Penser la différence des sexes : que proposent les théories ?

Appel à communications

Penser la différence des sexes : que proposent les théories ?

Si les écrits sur le féminin abondent, la question de la différence des sexes fait peut-être moins recette. Délaissée au profit de la différence des genres, souvent considérée comme une construction exclusivement sociale, contestée dans sa réalité biologique, la question de la différence des sexes et de ses multiples déterminismes semble bien difficile à traiter. Geneviève Fraisse[1] n’hésite pas à dire que c’est là un impensé de la philosophie tandis que Xavier Lacroix[2] pose l’écart insaisissable.
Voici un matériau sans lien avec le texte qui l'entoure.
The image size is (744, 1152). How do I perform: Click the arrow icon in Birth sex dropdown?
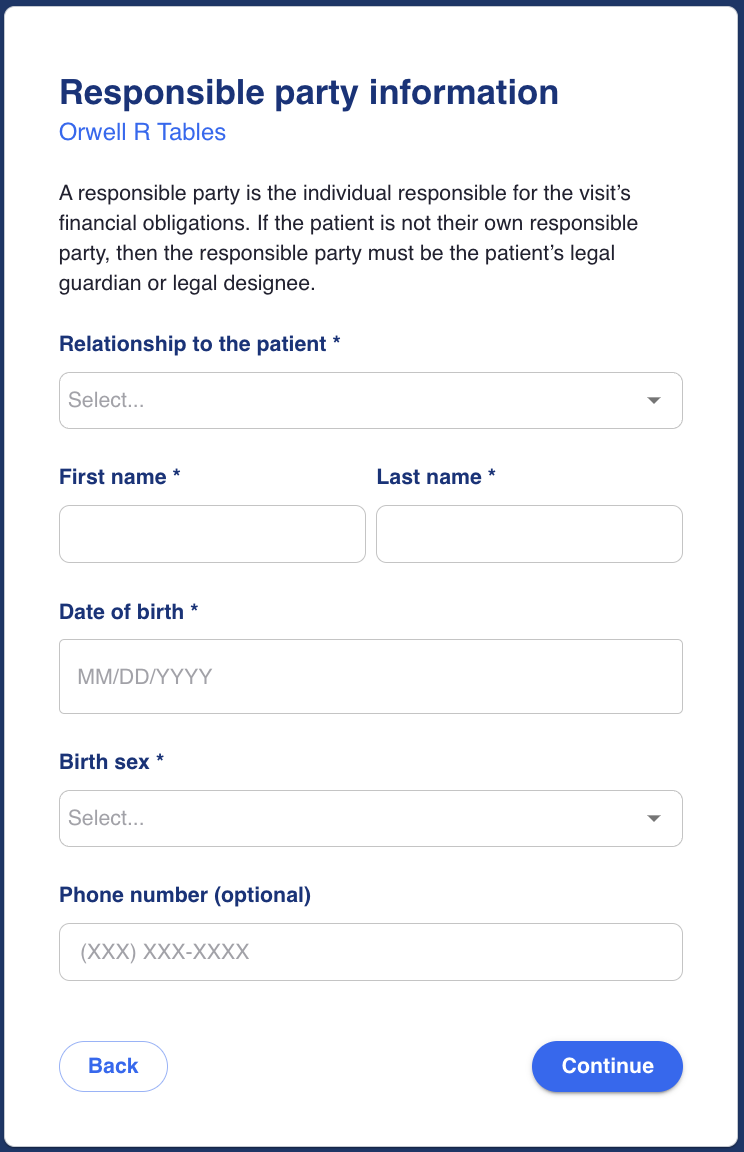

Cette « charmante » différence, comme l’appelait Emmanuel Kant, cette disjonction des corps et des expériences, comme le soutient Alain Badiou[3], semble à ce point rebelle à l’entendement que même le séducteur de Soeren Kierkegaard[4] s’y cassa les dents : « J’essaye de penser le féminin dans une catégorie philosophique, dira-t-il en substance, mais laquelle ? ». Bref, la question est essentielle, mais difficile à traiter.
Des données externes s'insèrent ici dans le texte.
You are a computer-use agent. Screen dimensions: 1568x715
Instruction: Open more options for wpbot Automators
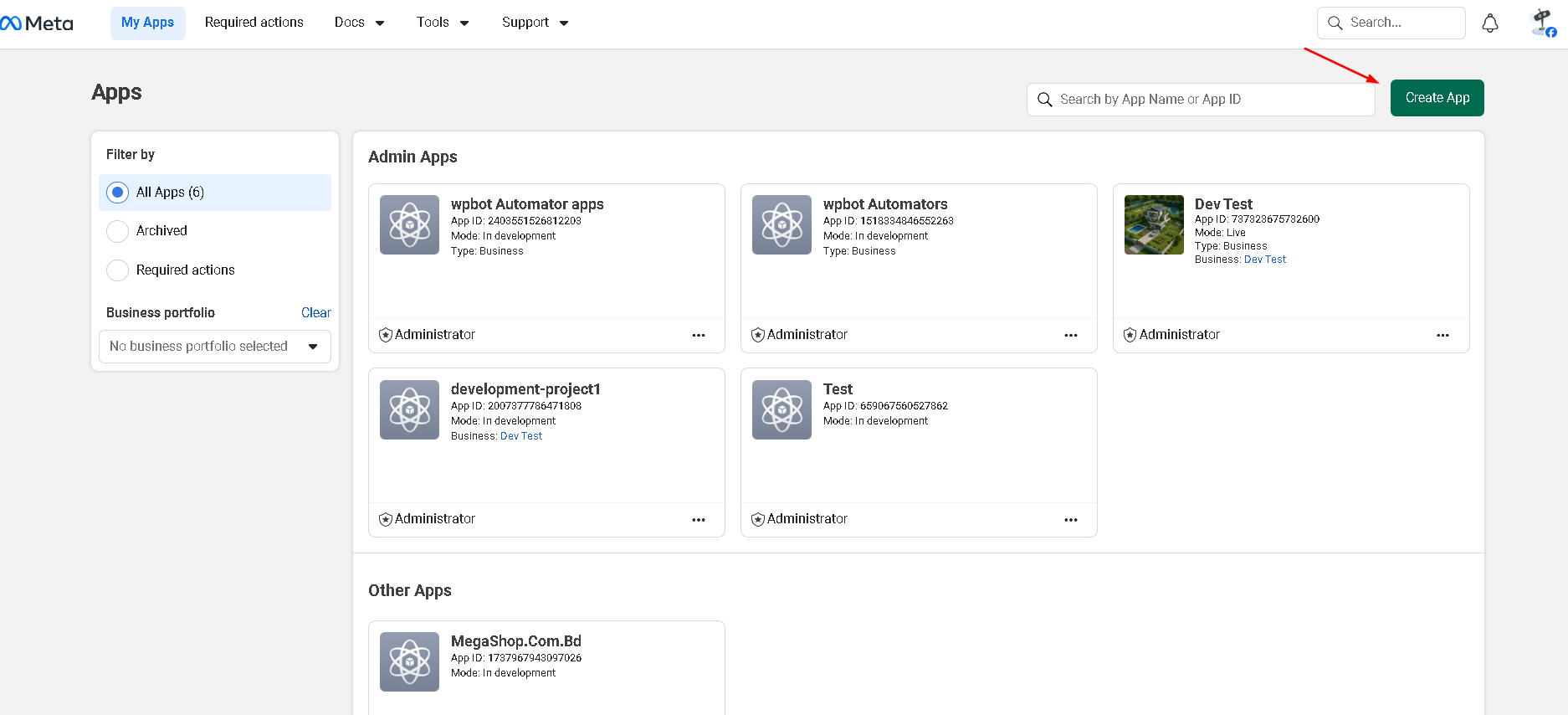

Voici plusieurs années déjà, nous nous étions posé la question de savoir si les théories scientifiques ont un sexe[5]. Les réponses que la réflexion collective apporta furent nuancées : certaines conceptualisations apparurent clairement influencées par le genre de leur créateur, d’autres moins, certaines pas du tout. Aujourd’hui, conscient(e)s de l’importance des enjeux théoriques que la question soulève, c’est au problème de la différence des sexes que nous voudrions revenir. Et susciter une nouvelle réflexion collective qui s’attachera à saisir ce que précisément les théories en disent. Comment l’interprètent-elles ? Quel rôle lui font-elles jouer dans la construction des psychismes et des sociétés? Quelle fonction lui attribuent-elles dans la mise en scène du pouvoir politique ? Quelle efficacité lui découvrent-elles dans la structuration des mythes, des rites et du rapport au sacré ? Nous souhaiterions donc nous intéresser aux discours que les théories du lien tiennent sur cette différence  essentielle, la plus fondamentale sans doute, qui impose à tout être entrant dans le monde d’y rencontrer, outre son semblable, un autre sexuellement différent capable d’attiser en lui la haine aussi bien que le désir.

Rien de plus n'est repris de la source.